眼前のエサを喰い散らかした大熊が、次の標的を求めて振り向く。
大熊と俺の視線が交差した。大熊が立ち上がって威嚇する。
熊の下アゴにぶら下がった小人の内臓を見た俺は――
◆◇◆◇◆◇◆◇◆◇◆◇◆◇◆◇
「喜志さ~ん、スタンバイお願いしま~す」
「……おう」
アシスタントのユッコちゃんが、浜辺に仮設された浜茶屋の窓から顔だけを店内に入れ、冷たいお茶と煙草でリラックスしていた俺に、短い休憩の終わりを告げた。
俺の名は喜志直樹、来年で四十歳になるスタントマンだ。
時代劇や戦隊ヒーローものまで、あらゆる脇役を演じつつ、若手俳優に殺陣の指導。芸能事務所に身を置いて十五年、スタッフロールに名前が載る機会は少ない。
裏方仕事が多い職だが、楽しくやっている。
最後の一服をゆっくり味わい、タバコの火を消す。
今日のミッションは『ドッキリ』の撮影。ゴリラの着ぐるみを着た俺が、若手イケメン俳優をロケ現場で襲う簡単なミッションだ。
俺のゴリラ歴は歴代最長、あらゆる番組でゴリラとして活躍、付いた異名は『プロゴリラー』だ。

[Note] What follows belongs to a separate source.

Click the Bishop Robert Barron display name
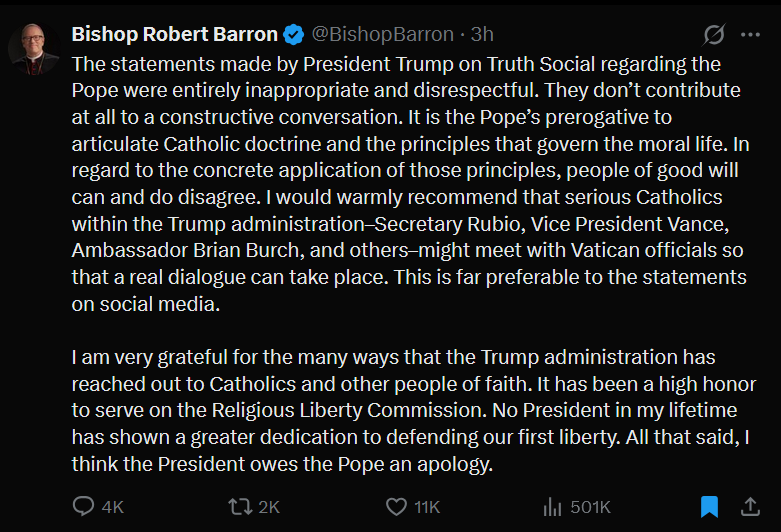 (175, 35)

ペットボトルに入ったお茶を飲み干し、腰まで下げていた着ぐるみに腕を通してゴリラマスクを被る。
「喜志さん、チャック閉めますね」
「おう、頼むぜ」
うちの事務所の後輩が、背中のチャックを上げてくれる。
俺は後輩の肩をポンと叩き、サムズアップして戦場へ向かう。
戦場は九十九里浜。
千葉県出身のイケメン俳優君が、砂浜を歩きながら自分の幼少期を語っている最中、砂の中に隠れていたゴリラが飛び出し俳優君を襲う…… これが今回のミッションだ。
俳優君が現場入りして十五分、ロケバスの中で待機中の彼に気付かれぬようにドッキリの準備に入る。
砂中に設置された木箱に俺が入り、発泡スチロールの板で木箱に蓋をして、その上から砂をかける。
バサ、バサ、バサ。蓋に砂をかける音が続く。
まだ砂を掛ける音は止まない。
そろそろ蓋いっぱいに砂がかけられたハズだ。
おかしい、音が止まない。
もう掛け終っても良い頃合いだが……
いささか砂かけ回数が多い、蓋の耐久力が気になる。
……ウソだろ?
まだ掛けるのかっ!?
待て待て、砂が多すぎると勢いよく飛び出せんぞ?
バキュ。
……ん?
……何だ? 今の音は?
……蓋が割れたか?
……暗くてよく分からんが、割れた所は盛った砂が下に落ちて無くなるからスタッフが気付くだろう。
やがて、音が止んだ。
箱の中に置かれたトランシーバーから「本番入ります」と声がする。
俺は寡黙なベテランで通っているので応答の必要は無い。スタッフ達も長い付き合いで俺の扱いに慣れている。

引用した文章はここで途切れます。